Nevin sabah bir işi olduğunu söylemişti. Bende evime döndüm. Dönerken yardımcımı aramış, bugün gelip gelemeyeceğini sormuştum. Hafta sonu olduğu için dolu olduğunu ama acilse kızını gönderebileceğini söyledi. Kızını tanıyordum. Lise öğrencisiydi. Fırsat buldukça annesine yardıma geliyordu. Aklı başında bir kızdı. Bir müvekkilimin okulunda burslu okuyordu. Ona burs verdiğimden ne onun ne de annesinin haberi yoktu. İlk zamanlar hata mı yaptım diye düşünmüştüm. Zengin çocukları ona pek iyi davranmamıştı. Ama çizgisini hiç bozmayınca yavaş yavaş kabullenmeye başladılar. Şimdi durum iyiydi. Gerçekten güzel ve zeki bir kızdı Sevil. Hiç sevilmemiş annesi, kaderi ona benzemesin diye koymuştu Sevil adını. Zaten sadece salon temizlenecekti. Çok giren olmuştu. Üstelik her yerde cam kırıkları vardı. Uzun sürmeyeceği ve derslerini aksatmayacağı için kabul ettim. Ardından camcıyı aradım. Hemen gelip ölçüyü aldılar.

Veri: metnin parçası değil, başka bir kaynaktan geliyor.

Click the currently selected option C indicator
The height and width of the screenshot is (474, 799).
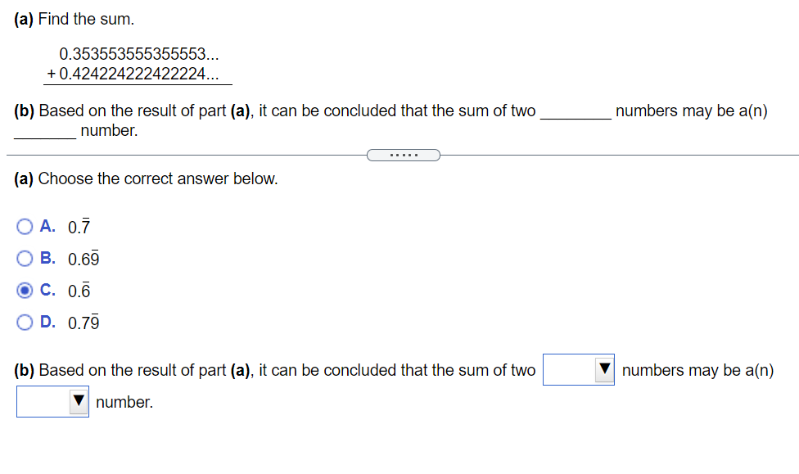25,290
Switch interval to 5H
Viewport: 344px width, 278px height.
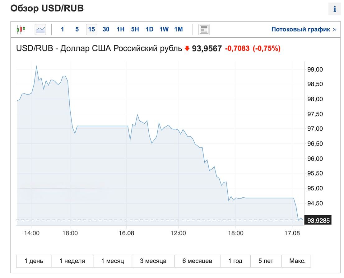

Önce Sevil, sonra Nevin geldi. Sevil hemen işe koyuldu. Bende ona yardım ediyordum ama Nevin benimle konuşması gerektiğini söyledi. İlk kez karşımda bu kadar tereddüt ediyordu. Sanki şimdi söylemezse bir daha söylemeyecekmiş gibi hissettiğim için Sevil' i yalnız bıraktım ve Nevin' le mutfağa geçtik. Nevin önce zarftan bahsetti. Ardından Emniyet Müdürlüğüne gitmesinden. İşime karışması hoşuma gitmedi ama onun yerinde olsam ben ne yapardım diye düşündüm. Sanırım bende aynı şeyi yapardım.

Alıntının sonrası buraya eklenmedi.